THE RECORDS Start Marker
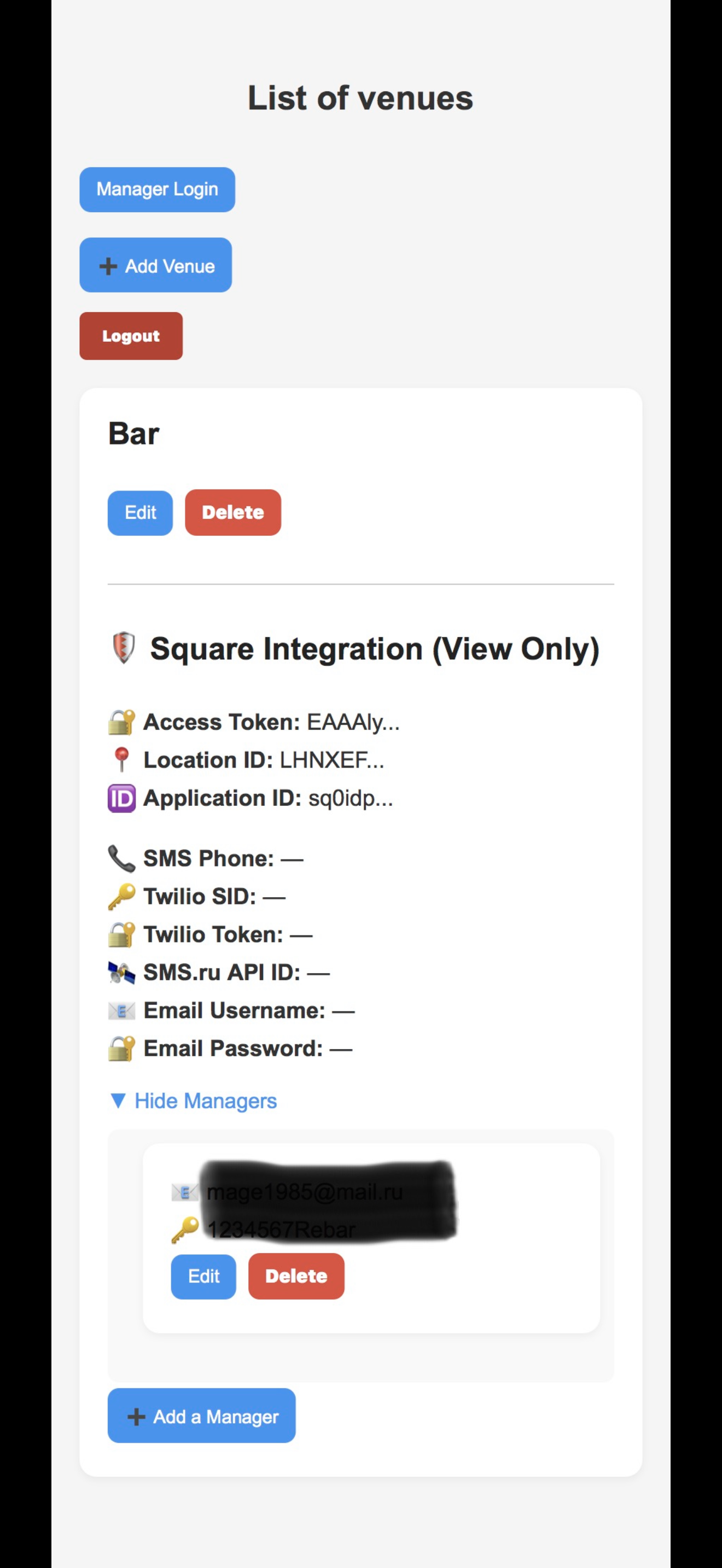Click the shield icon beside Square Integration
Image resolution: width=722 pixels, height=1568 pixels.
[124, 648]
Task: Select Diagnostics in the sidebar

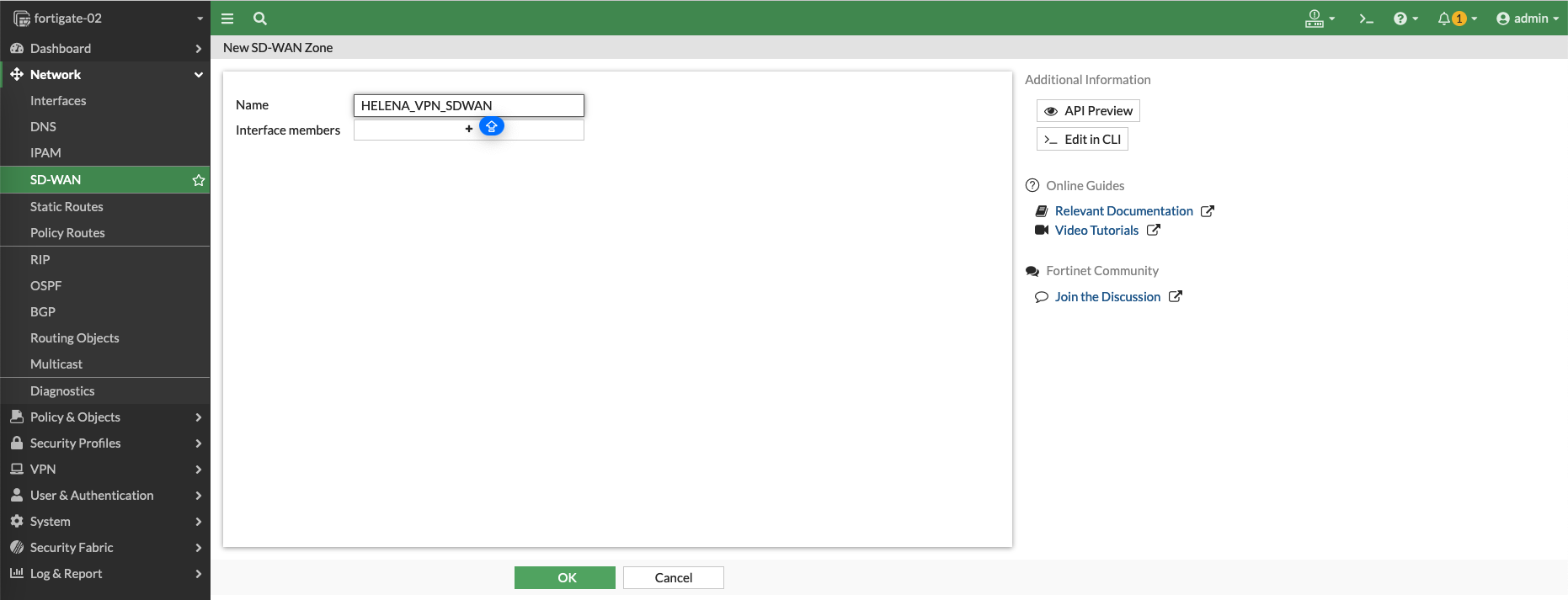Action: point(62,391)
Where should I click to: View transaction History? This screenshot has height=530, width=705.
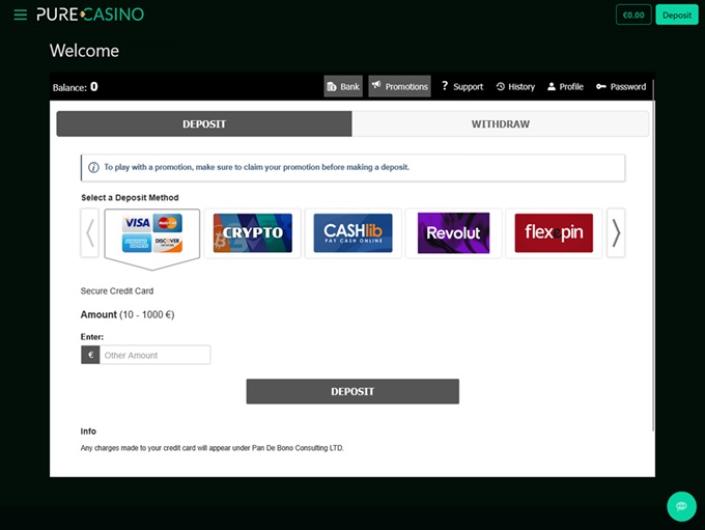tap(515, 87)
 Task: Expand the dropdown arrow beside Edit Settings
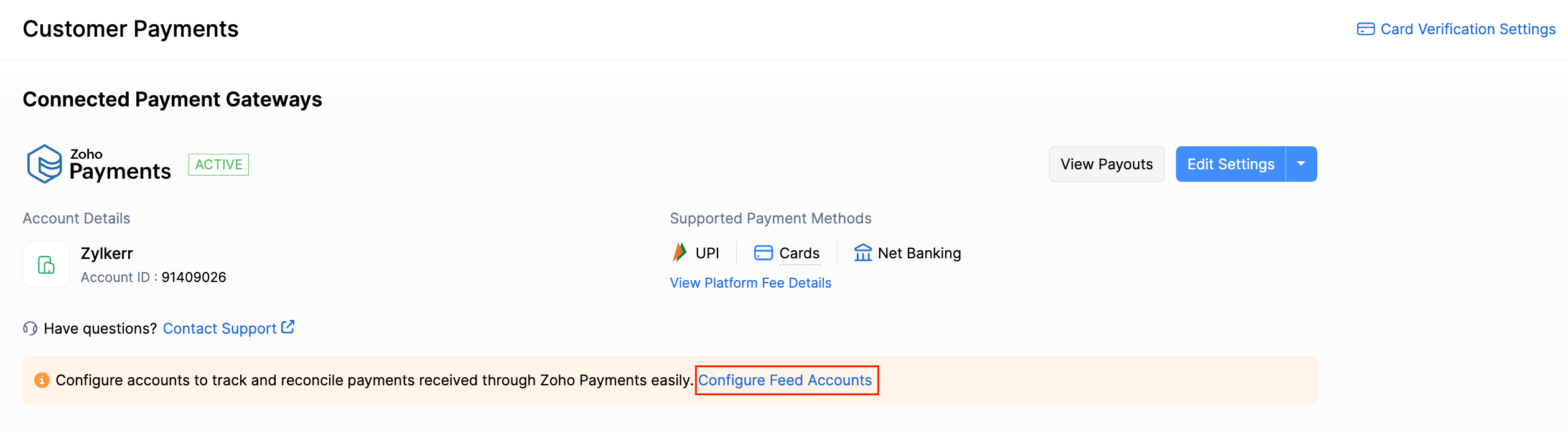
THE RECORDS End Marker
THE RECORDS Start Marker
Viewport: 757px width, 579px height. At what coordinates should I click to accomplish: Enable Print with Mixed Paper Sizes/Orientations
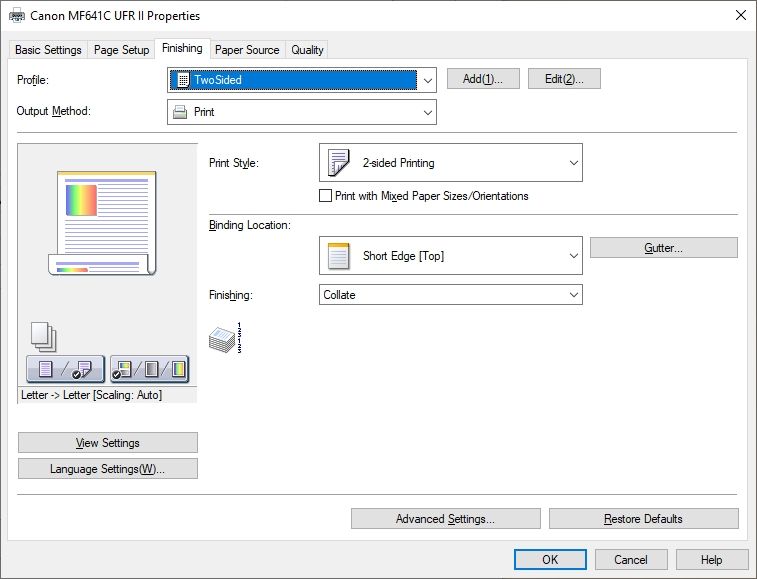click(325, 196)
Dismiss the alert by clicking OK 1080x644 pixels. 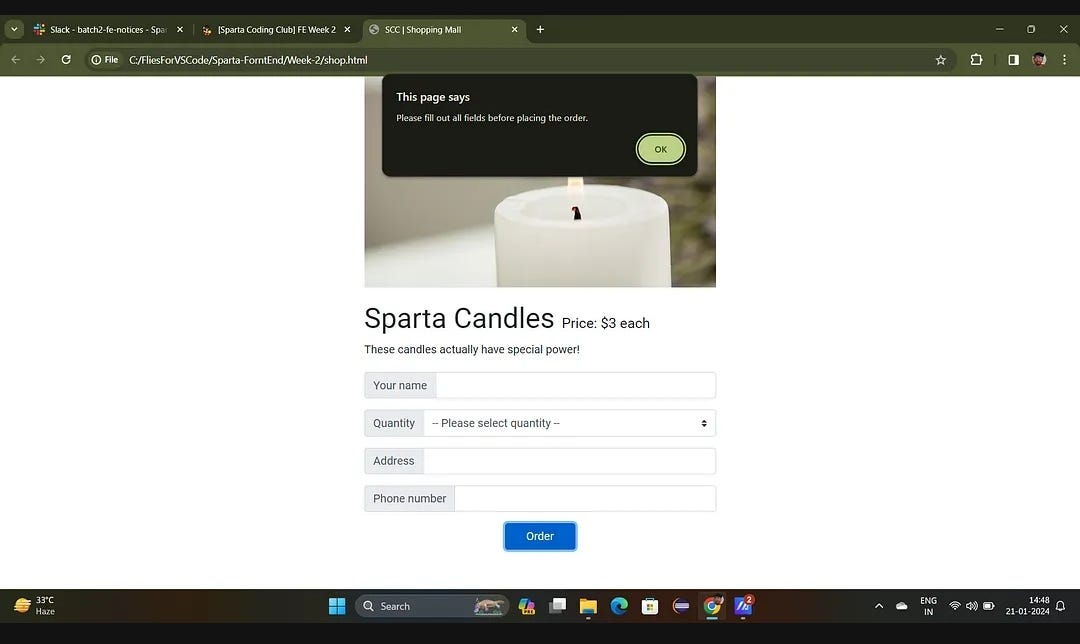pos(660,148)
THE RECORDS End Marker
* [EXERCISE INSTRUCTIONS] From the records above, quote word for word only the lines beginning at the line that has "Task: Select Diagnostics in the sidebar" and stopping after the line that has "Task: Expand the". Omit the pictures.

* [OUTPUT FOR THIS TASK]
Task: Select Diagnostics in the sidebar

Action: point(62,391)
Where should I click to: View transaction History? This screenshot has height=530, width=705.
tap(515, 87)
 Task: Expand the dropdown arrow beside Edit Settings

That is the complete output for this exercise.